[Entries for locating text and elements]

** START **

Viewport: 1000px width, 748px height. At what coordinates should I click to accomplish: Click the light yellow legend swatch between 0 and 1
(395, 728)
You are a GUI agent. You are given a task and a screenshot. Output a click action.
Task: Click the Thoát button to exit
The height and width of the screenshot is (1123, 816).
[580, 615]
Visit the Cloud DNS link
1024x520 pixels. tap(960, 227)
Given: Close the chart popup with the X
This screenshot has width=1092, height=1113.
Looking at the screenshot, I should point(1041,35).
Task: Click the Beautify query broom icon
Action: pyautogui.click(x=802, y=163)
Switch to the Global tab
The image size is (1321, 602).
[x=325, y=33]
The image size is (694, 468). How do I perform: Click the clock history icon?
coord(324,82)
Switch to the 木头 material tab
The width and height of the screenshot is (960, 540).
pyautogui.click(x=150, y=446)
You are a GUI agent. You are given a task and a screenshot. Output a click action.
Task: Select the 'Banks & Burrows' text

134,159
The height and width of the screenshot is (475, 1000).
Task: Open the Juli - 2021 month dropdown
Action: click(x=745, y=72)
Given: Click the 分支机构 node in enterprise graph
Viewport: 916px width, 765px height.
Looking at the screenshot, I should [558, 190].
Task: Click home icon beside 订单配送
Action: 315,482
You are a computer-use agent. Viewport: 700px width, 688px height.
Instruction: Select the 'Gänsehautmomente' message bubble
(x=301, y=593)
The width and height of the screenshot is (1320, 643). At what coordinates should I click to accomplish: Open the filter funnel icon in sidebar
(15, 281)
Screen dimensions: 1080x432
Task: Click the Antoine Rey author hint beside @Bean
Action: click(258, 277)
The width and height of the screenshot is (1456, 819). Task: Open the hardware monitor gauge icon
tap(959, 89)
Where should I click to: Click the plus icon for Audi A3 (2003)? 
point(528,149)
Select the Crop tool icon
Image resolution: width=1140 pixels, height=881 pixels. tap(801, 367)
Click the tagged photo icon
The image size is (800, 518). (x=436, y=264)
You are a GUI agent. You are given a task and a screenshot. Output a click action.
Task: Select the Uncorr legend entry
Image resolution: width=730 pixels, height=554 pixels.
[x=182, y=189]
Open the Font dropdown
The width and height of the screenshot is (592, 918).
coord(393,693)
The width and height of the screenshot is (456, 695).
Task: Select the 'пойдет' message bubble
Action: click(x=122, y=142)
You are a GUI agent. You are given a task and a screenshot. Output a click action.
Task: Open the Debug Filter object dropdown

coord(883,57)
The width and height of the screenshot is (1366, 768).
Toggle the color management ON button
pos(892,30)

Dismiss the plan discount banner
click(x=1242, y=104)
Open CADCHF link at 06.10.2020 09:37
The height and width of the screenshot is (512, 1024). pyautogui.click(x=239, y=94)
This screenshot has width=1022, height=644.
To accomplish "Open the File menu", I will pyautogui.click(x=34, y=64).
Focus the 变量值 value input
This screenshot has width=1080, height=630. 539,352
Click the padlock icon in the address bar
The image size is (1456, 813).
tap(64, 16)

** END **

Reproduce every one of the lines above verbatim, without altering any character.

Viewport: 1000px width, 748px height. At what coordinates should I click to accomplish: Click the light yellow legend swatch between 0 and 1
(395, 728)
You are a GUI agent. You are given a task and a screenshot. Output a click action.
Task: Click the Thoát button to exit
The height and width of the screenshot is (1123, 816).
[580, 615]
Visit the Cloud DNS link
1024x520 pixels. tap(960, 227)
Given: Close the chart popup with the X
This screenshot has width=1092, height=1113.
Looking at the screenshot, I should point(1041,35).
Task: Click the Beautify query broom icon
Action: pyautogui.click(x=802, y=163)
Switch to the Global tab
The image size is (1321, 602).
[x=325, y=33]
The image size is (694, 468). How do I perform: Click the clock history icon?
coord(324,82)
Switch to the 木头 material tab
The width and height of the screenshot is (960, 540).
pyautogui.click(x=150, y=446)
You are a GUI agent. You are given a task and a screenshot. Output a click action.
Task: Select the 'Banks & Burrows' text

134,159
The height and width of the screenshot is (475, 1000).
Task: Open the Juli - 2021 month dropdown
Action: click(x=745, y=72)
Given: Click the 分支机构 node in enterprise graph
Viewport: 916px width, 765px height.
Looking at the screenshot, I should [558, 190].
Task: Click home icon beside 订单配送
Action: 315,482
You are a computer-use agent. Viewport: 700px width, 688px height.
Instruction: Select the 'Gänsehautmomente' message bubble
(x=301, y=593)
The width and height of the screenshot is (1320, 643). At what coordinates should I click to accomplish: Open the filter funnel icon in sidebar
(15, 281)
Screen dimensions: 1080x432
Task: Click the Antoine Rey author hint beside @Bean
Action: click(258, 277)
The width and height of the screenshot is (1456, 819). Task: Open the hardware monitor gauge icon
tap(959, 89)
Where should I click to: Click the plus icon for Audi A3 (2003)? 
point(528,149)
Select the Crop tool icon
Image resolution: width=1140 pixels, height=881 pixels. tap(801, 367)
Click the tagged photo icon
The image size is (800, 518). (x=436, y=264)
You are a GUI agent. You are given a task and a screenshot. Output a click action.
Task: Select the Uncorr legend entry
Image resolution: width=730 pixels, height=554 pixels.
[x=182, y=189]
Open the Font dropdown
The width and height of the screenshot is (592, 918).
coord(393,693)
The width and height of the screenshot is (456, 695).
Task: Select the 'пойдет' message bubble
Action: click(x=122, y=142)
You are a GUI agent. You are given a task and a screenshot. Output a click action.
Task: Open the Debug Filter object dropdown

coord(883,57)
The width and height of the screenshot is (1366, 768).
Toggle the color management ON button
pos(892,30)

Dismiss the plan discount banner
click(x=1242, y=104)
Open CADCHF link at 06.10.2020 09:37
The height and width of the screenshot is (512, 1024). pyautogui.click(x=239, y=94)
This screenshot has width=1022, height=644.
To accomplish "Open the File menu", I will pyautogui.click(x=34, y=64).
Focus the 变量值 value input
This screenshot has width=1080, height=630. 539,352
Click the padlock icon in the address bar
The image size is (1456, 813).
tap(64, 16)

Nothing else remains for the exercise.